Go through the data below and copy each line where the word "computer" occurs.

RECORDS SUPPLIED
BEGIN

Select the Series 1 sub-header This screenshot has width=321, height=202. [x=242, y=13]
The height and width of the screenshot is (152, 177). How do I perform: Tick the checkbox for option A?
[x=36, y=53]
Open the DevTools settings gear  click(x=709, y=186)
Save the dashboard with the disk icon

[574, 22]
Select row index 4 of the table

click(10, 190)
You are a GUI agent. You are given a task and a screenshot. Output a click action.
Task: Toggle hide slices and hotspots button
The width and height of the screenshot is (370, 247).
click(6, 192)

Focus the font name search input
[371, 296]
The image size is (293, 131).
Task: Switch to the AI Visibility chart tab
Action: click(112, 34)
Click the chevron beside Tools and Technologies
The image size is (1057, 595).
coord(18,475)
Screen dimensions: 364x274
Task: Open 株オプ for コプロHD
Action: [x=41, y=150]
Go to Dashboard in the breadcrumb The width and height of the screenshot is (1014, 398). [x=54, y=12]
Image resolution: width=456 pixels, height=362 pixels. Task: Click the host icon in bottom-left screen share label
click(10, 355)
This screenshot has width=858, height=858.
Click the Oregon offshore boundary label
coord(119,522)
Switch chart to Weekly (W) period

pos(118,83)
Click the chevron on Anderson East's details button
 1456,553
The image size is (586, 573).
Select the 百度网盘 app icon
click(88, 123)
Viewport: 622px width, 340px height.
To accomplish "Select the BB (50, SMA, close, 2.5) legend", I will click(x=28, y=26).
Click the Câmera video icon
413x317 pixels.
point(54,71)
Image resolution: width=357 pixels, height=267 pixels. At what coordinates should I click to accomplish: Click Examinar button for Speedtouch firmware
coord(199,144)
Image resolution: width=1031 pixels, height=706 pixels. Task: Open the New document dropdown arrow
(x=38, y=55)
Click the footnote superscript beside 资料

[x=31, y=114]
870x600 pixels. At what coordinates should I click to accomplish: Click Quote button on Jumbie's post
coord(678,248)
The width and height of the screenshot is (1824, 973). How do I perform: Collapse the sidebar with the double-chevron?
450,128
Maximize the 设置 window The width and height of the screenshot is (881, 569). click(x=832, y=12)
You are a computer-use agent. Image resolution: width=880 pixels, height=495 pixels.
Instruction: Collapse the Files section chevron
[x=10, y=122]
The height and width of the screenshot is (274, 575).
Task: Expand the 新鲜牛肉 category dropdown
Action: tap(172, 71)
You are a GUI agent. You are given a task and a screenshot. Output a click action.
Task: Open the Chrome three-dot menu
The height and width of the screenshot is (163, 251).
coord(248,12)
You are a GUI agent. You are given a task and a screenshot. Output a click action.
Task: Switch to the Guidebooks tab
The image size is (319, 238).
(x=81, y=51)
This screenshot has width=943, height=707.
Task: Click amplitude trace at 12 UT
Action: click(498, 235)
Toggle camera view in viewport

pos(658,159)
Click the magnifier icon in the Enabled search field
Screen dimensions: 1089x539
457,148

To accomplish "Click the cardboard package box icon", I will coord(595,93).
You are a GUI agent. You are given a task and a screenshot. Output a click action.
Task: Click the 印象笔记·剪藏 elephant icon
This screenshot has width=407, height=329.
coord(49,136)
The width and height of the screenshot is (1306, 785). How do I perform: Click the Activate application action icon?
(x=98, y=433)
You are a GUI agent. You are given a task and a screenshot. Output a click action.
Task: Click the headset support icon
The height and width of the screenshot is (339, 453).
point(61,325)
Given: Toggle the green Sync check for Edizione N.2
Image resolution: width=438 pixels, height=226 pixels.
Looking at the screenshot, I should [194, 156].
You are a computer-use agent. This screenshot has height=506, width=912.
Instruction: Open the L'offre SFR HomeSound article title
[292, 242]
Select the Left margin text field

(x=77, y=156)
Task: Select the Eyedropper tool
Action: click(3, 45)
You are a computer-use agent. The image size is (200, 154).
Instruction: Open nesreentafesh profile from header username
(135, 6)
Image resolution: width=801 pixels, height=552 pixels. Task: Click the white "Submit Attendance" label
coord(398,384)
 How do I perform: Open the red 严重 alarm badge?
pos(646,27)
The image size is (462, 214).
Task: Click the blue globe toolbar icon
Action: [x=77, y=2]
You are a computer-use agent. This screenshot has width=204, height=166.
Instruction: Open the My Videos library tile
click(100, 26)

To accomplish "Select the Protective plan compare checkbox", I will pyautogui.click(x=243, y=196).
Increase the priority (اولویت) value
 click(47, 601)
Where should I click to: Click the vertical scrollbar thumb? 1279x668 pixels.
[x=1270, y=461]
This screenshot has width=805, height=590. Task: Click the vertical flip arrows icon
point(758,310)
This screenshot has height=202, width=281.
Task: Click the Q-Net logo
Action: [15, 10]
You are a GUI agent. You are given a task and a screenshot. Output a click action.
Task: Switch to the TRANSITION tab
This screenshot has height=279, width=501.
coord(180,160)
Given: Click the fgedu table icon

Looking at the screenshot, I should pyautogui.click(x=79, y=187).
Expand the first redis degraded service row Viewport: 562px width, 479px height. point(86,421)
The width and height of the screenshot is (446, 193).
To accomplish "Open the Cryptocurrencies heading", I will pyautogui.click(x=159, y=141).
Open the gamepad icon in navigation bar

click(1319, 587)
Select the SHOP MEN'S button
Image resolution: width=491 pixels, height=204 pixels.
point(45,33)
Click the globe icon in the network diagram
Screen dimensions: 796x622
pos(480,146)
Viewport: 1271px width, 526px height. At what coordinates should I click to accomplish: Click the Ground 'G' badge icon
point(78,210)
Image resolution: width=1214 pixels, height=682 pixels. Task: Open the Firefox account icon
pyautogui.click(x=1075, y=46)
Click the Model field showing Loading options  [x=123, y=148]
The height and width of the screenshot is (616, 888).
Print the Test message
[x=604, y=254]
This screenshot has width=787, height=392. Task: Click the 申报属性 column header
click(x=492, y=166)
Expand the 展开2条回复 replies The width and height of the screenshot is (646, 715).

END

COMPLETED EXERCISE
You are a computer-use agent. Image resolution: width=880 pixels, height=495 pixels.
You are a computer-use agent. This screenshot has height=506, width=912.
You are a computer-use agent. The image size is (200, 154).
You are a computer-use agent. This screenshot has width=204, height=166.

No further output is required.